== Exercise aim ==
Nothing but the pictures should be left out when you copy the records exactly.

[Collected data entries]
·····

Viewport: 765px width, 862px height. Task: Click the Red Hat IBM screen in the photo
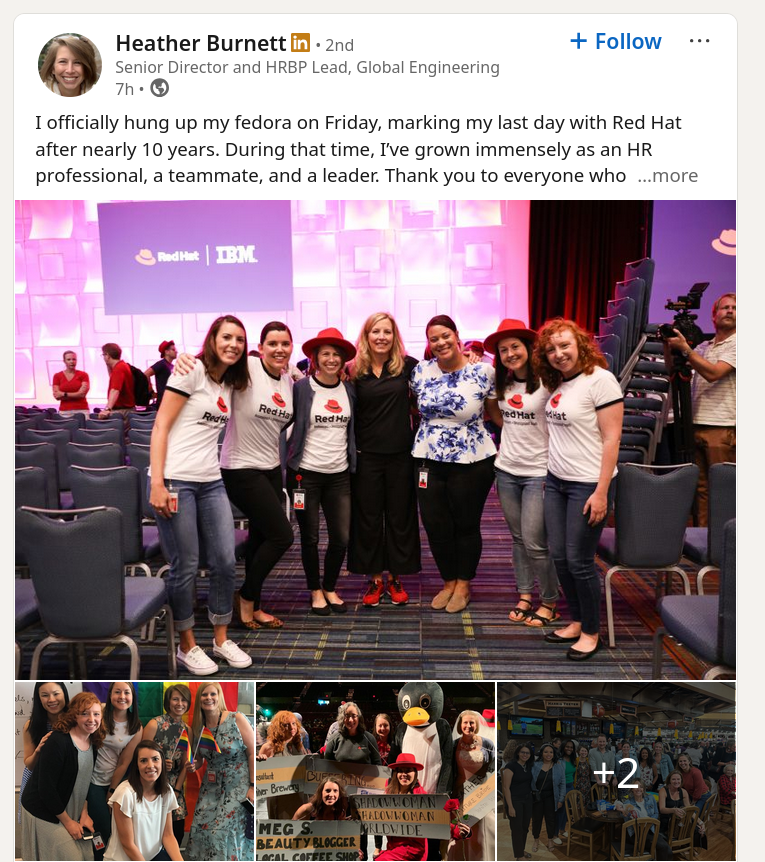point(195,257)
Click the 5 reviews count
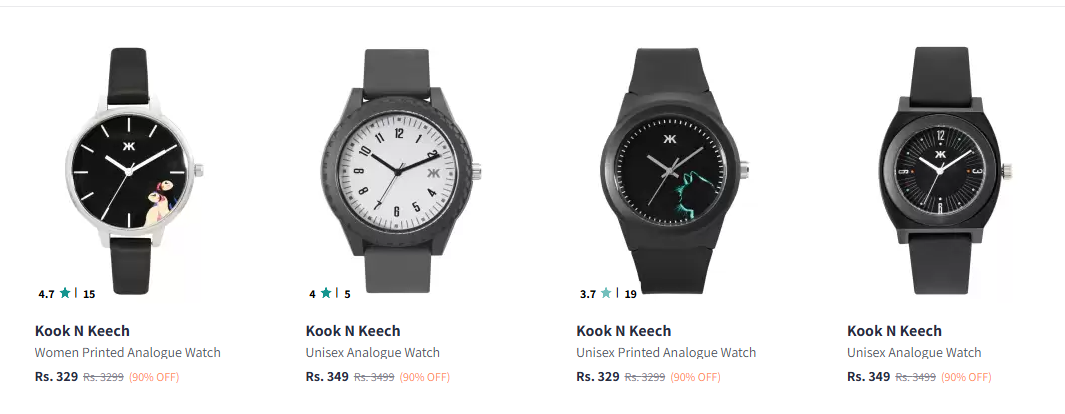The height and width of the screenshot is (414, 1065). pyautogui.click(x=347, y=294)
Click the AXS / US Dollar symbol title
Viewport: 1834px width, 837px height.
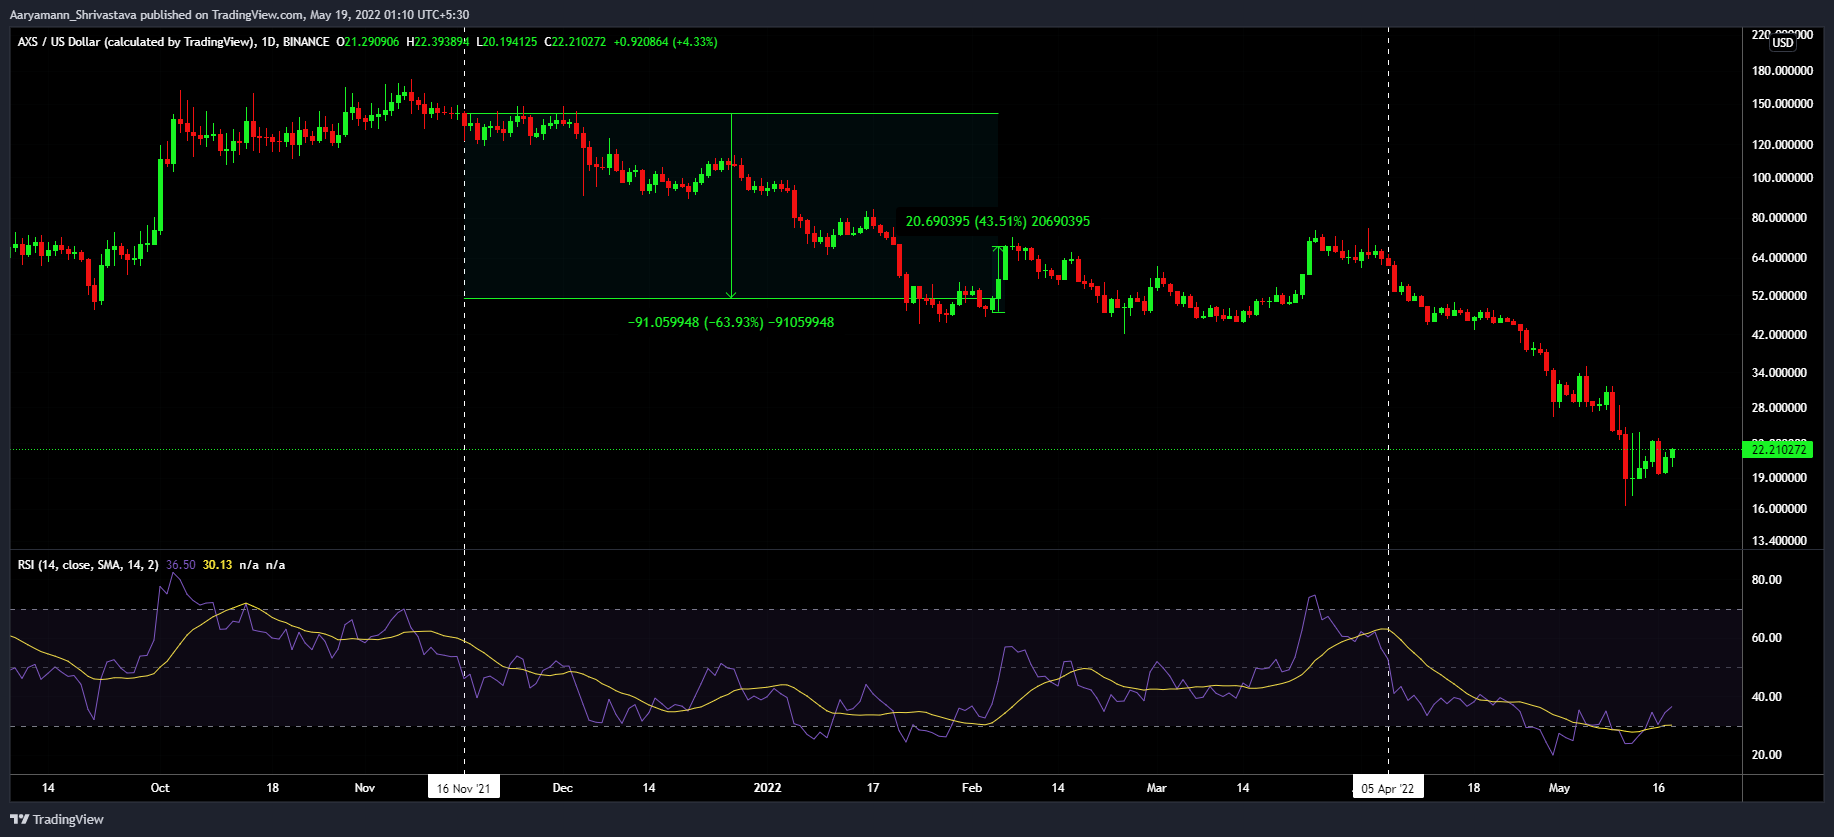click(x=134, y=42)
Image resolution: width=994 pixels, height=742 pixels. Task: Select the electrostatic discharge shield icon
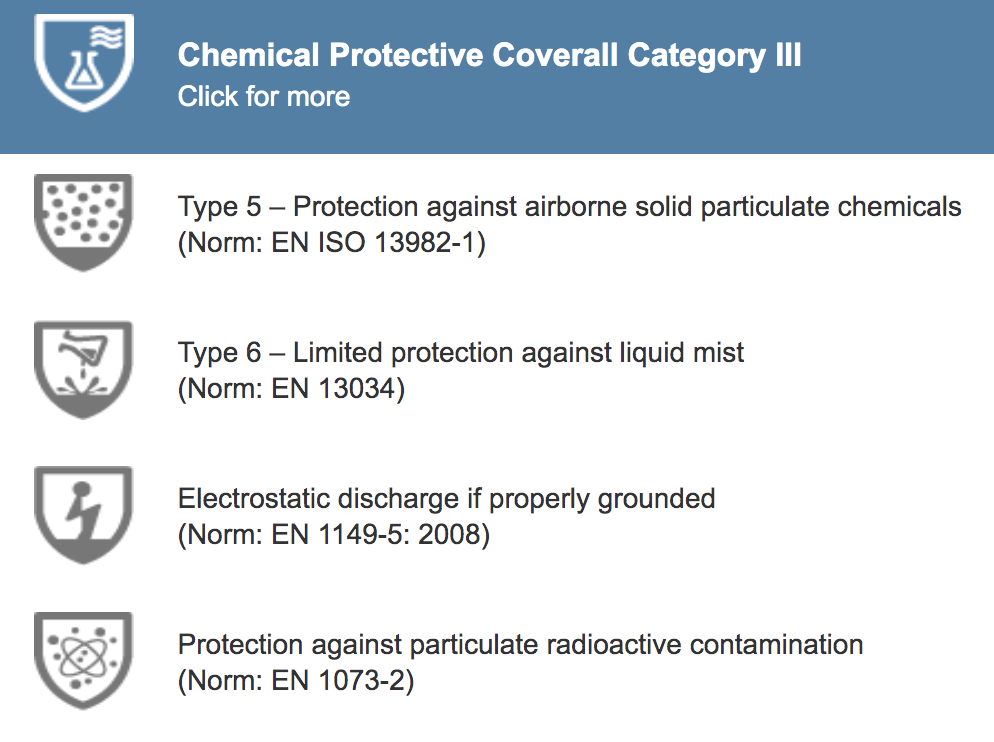pos(84,514)
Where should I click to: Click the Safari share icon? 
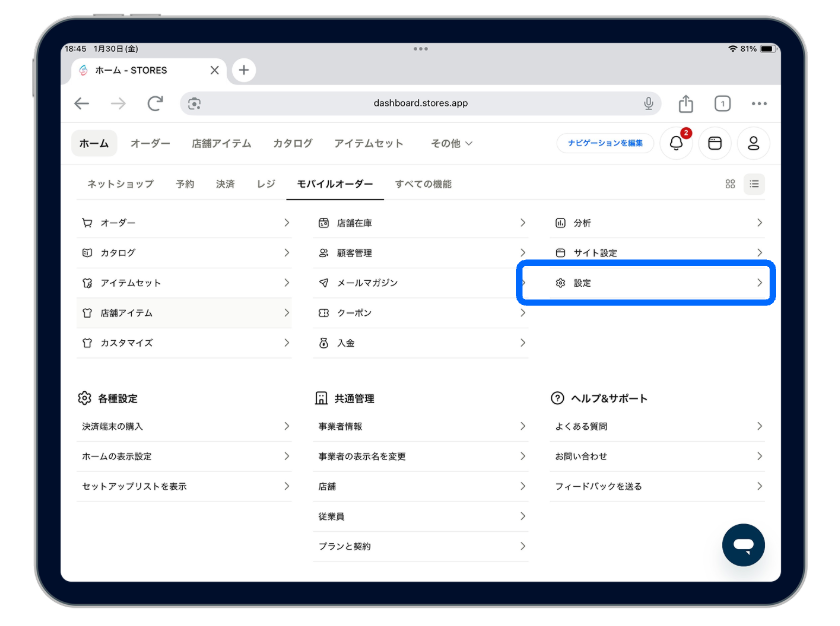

·····

== Task answer ==
Viewport: 765px width, 862px height. Task: Click the Red Hat IBM screen in the photo
point(195,257)
Click the 5 reviews count
The height and width of the screenshot is (414, 1065). pyautogui.click(x=347, y=294)
Click the AXS / US Dollar symbol title
Viewport: 1834px width, 837px height.
click(x=134, y=42)
Image resolution: width=994 pixels, height=742 pixels. Task: Select the electrostatic discharge shield icon
pos(84,514)
Where should I click to: Click the Safari share icon? 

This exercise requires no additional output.